Keesokan paginya, Kirana bangun lebih dulu. Ia bangkit dari ranjang, mengenakan kimono tidur yang ringan, dan melangkah ke dapur yang terletak di lantai bawah. Walau rumah itu megah dan lengkap dengan pembantu, Kirana sengaja melarang siapa pun membantu pagi ini. Ia ingin memasak sendiri untuk suaminya. Ia ingin menunjukkan bahwa dirinya bukan sekadar wanita cantik dengan ambisi licik, tapi juga istri yang bisa diandalkan, bahkan dalam hal yang sederhana seperti menyiapkan sarapan.
Ia membuka lemari es, mempersiapkan bahan-bahan. Nasi, telur, rumput laut, salmon, miso, tahu, dan irisan lobak. Semua ia susun dengan cekatan di atas meja dapur. Tangannya lincah mengiris, menumis, merebus, dan meracik.
Wangi khas masakan Jepang perlahan memenuhi seluruh ruang dapur. Suara mendidih dari panci, bunyi gemerisik dari penggorengan, dan aroma kaldu yang menguar membuat atmosfer pagi itu terasa berbeda. Lebih hangat. Lebih hidup.
Tak lama kemudian, Devano turun dari kamar dengan langkah malas. Masih mengenakan celana panjang rumah dan kemeja tidur, rambutnya sedikit berantakan, namun aura CEO tetap melekat. Ia berjalan ke ruang makan dan berhenti sejenak ketika melihat meja sudah dipenuhi makanan.
Nasi putih hangat disajikan dalam mangkuk kecil. Sup miso mengepul lembut dengan tahu dan daun bawang. Ikan salmon panggang tersaji di atas piring keramik dengan parutan lobak. Terdapat tamagoyaki—telur gulung Jepang—yang potongannya rapi dan menggiurkan. Bahkan acar mentimun dan umeboshi pun tersedia di sampingnya.
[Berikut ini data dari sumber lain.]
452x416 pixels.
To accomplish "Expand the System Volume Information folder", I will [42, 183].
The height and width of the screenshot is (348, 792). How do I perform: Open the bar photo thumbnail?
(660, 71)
Semuanya tertata seperti bento pagi buatan istri Jepang sejati.
Devano duduk tanpa berkata apa-apa. Matanya menelusuri sajian itu, lalu menatap sekilas ke arah Kirana yang sedang membawa teh hijau hangat.
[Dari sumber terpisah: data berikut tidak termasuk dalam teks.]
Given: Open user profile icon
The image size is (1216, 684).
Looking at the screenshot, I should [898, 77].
“Coba saja dulu,” ucap Kirana santai, menyodorkan cangkir teh dengan senyum tipis. “Kalau tidak suka, nanti aku bikin roti bakar saja.”
Devano mengambil sumpit, mencicipi sup miso lebih dulu. Lalu potongan tamagoyaki. Ia kunyah perlahan. Diam. Kemudian mencoba ikan salmon dan nasi. Diam lagi.
Kirana duduk di hadapannya, berlagak tak peduli padahal jantungnya berdebar menunggu reaksi.
Sambil melanjutkan makan, Devano menghela napas singkat. Dalam hatinya, ia harus mengakui satu hal.
Masakan wanita ini… tidak hanya lumayan. Tapi memang enak.
Ia tidak akan mengatakannya langsung, tentu saja. Harga dirinya terlalu tinggi untuk itu. Tapi dalam hati, ia mulai menyimpan catatan kecil: Kirana ternyata bukan wanita biasa.
Masakannya lezat. Presentasinya rapi. Dan yang paling mengesankan, dia bangun pagi-pagi hanya untuk menyiapkan ini semua. Tanpa pembantu. Tanpa menyuruh siapa pun.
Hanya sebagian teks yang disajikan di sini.